Records for this exercise section start
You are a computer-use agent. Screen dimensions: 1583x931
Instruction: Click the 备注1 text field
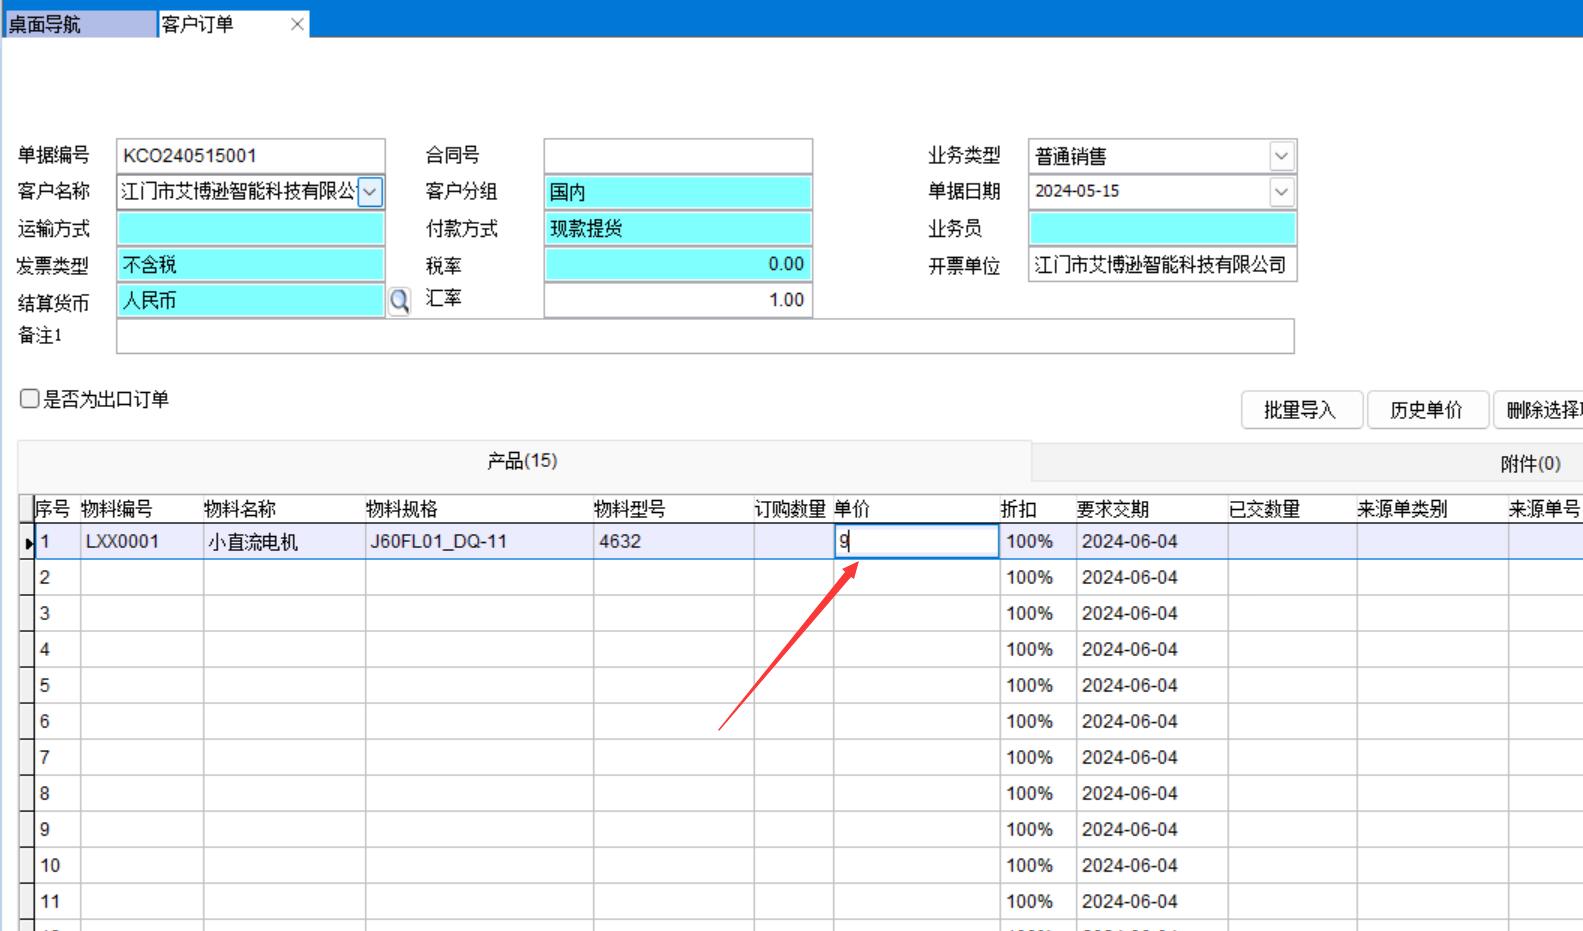705,336
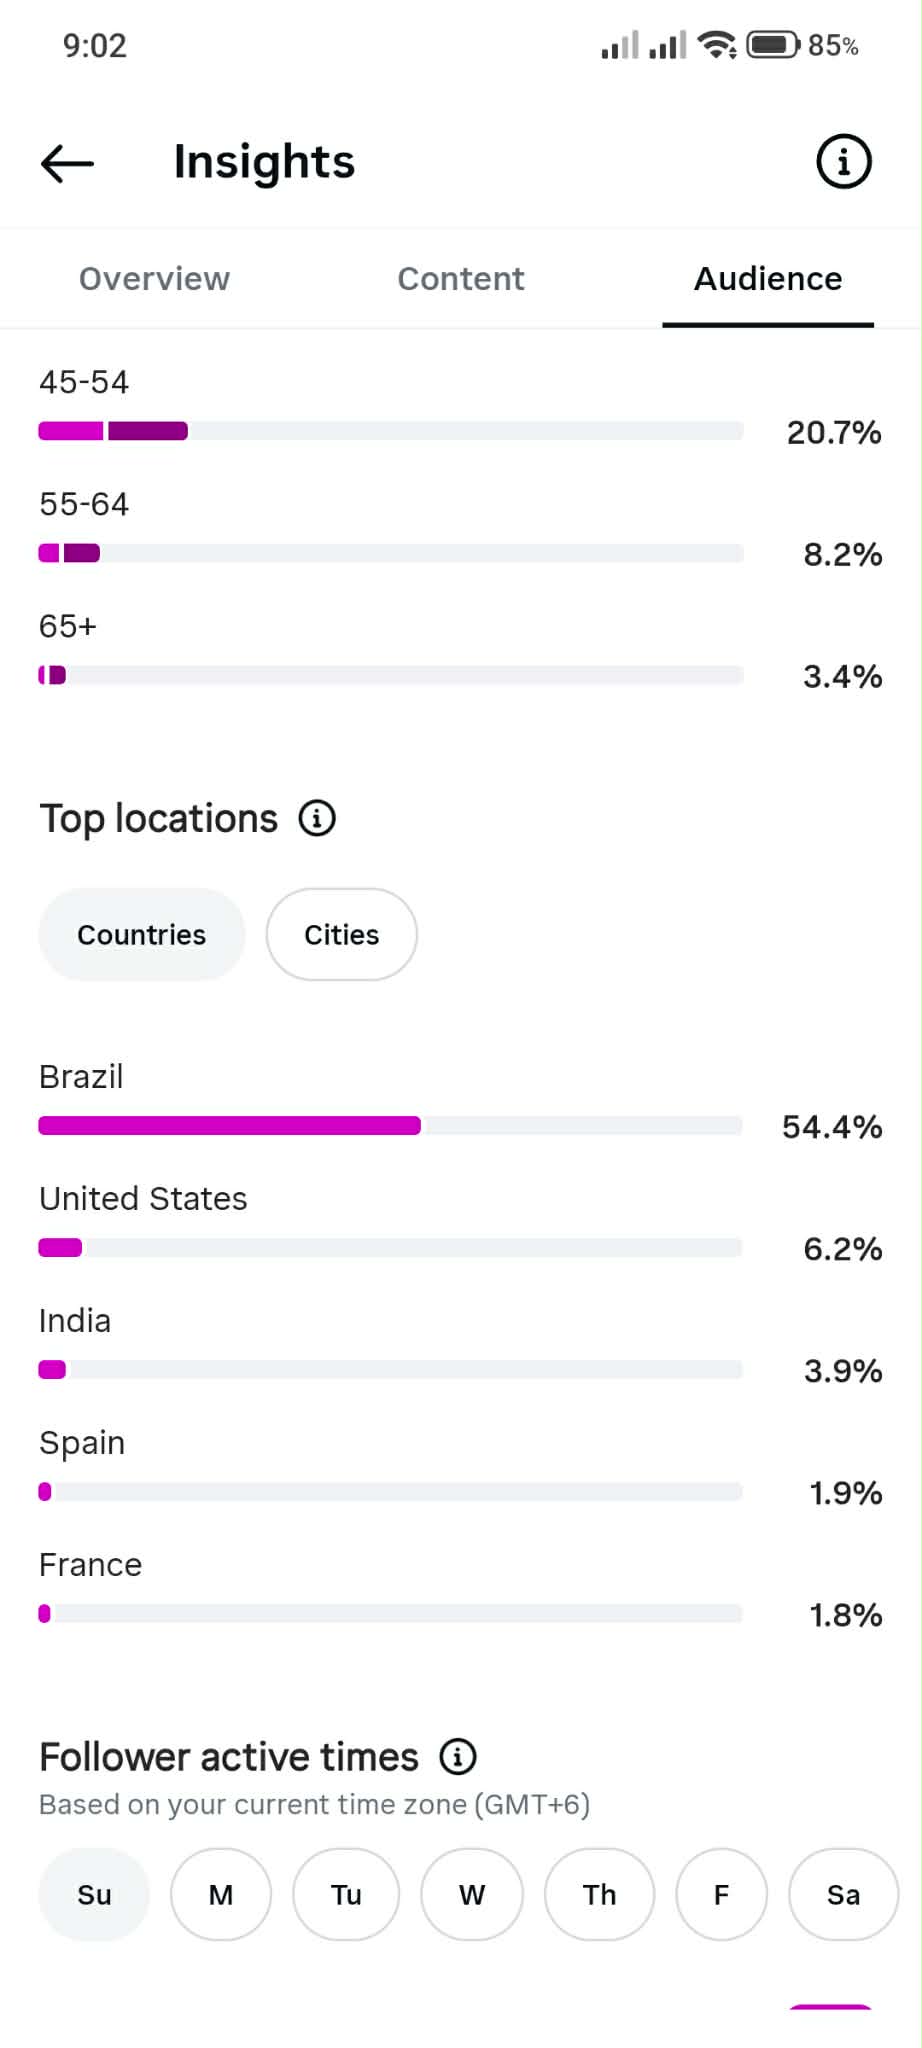This screenshot has height=2048, width=922.
Task: Choose Thursday (Th) day chip
Action: [x=600, y=1894]
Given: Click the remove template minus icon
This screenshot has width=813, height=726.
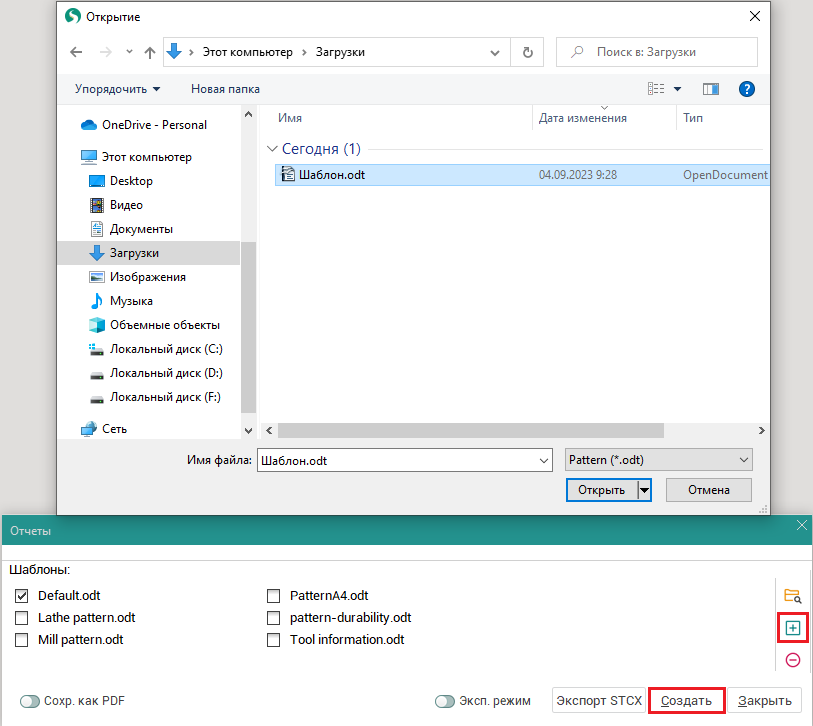Looking at the screenshot, I should tap(792, 660).
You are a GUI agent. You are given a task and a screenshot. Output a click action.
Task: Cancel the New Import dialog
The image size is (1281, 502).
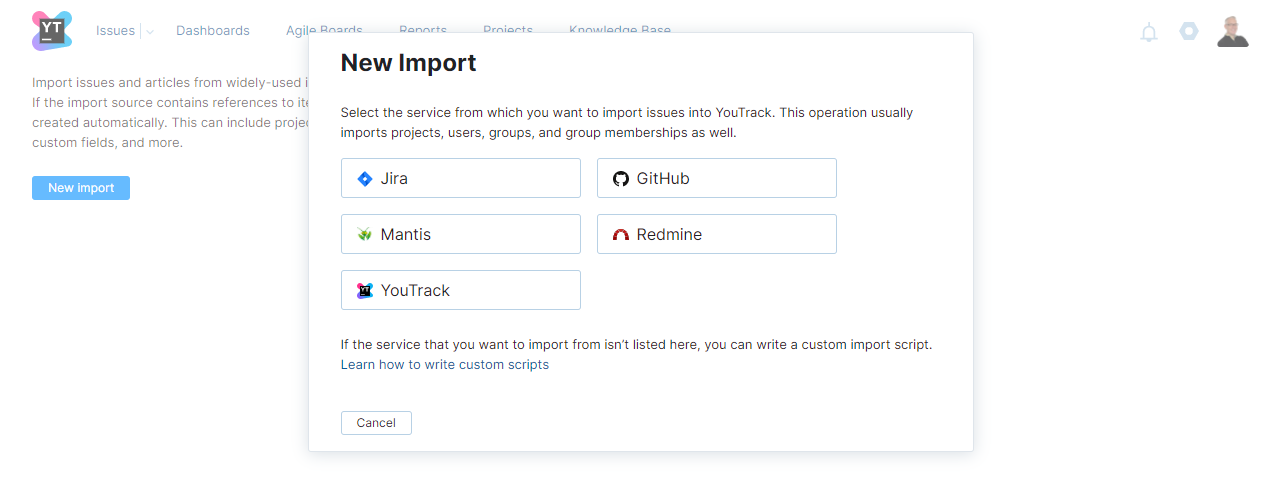click(376, 423)
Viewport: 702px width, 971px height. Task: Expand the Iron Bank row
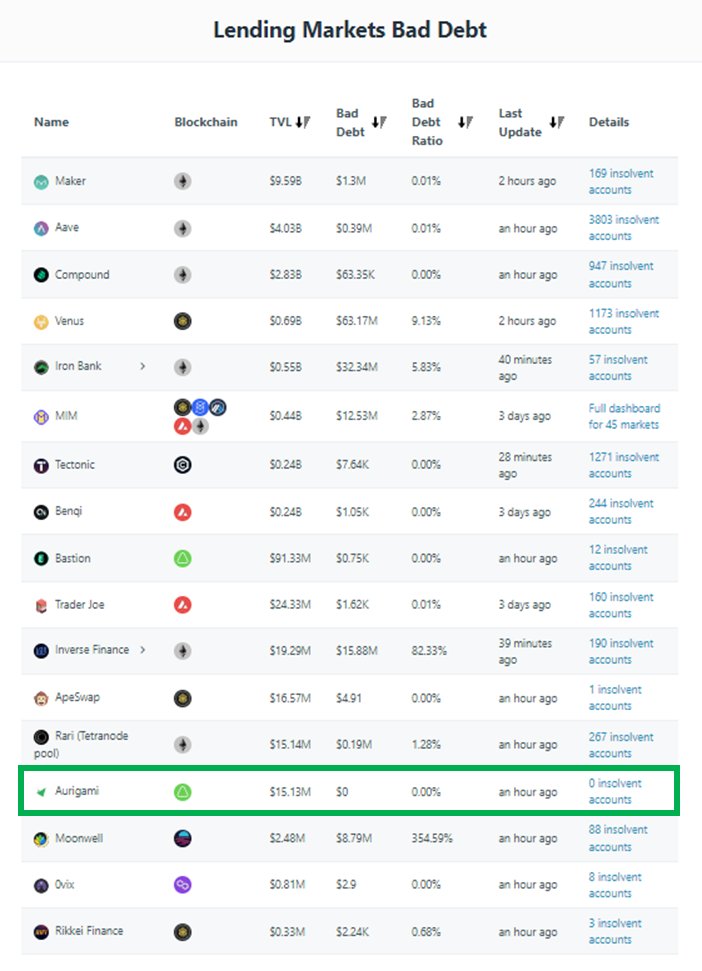(x=143, y=367)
Records for this exercise section end
* Exercise
From the line containing "Viewport: 702px width, 971px" to the end of the listing, restate each line word for word and nothing more; the pictures stay out.

* Problem solution
Viewport: 702px width, 971px height. Task: Expand the Iron Bank row
(x=143, y=367)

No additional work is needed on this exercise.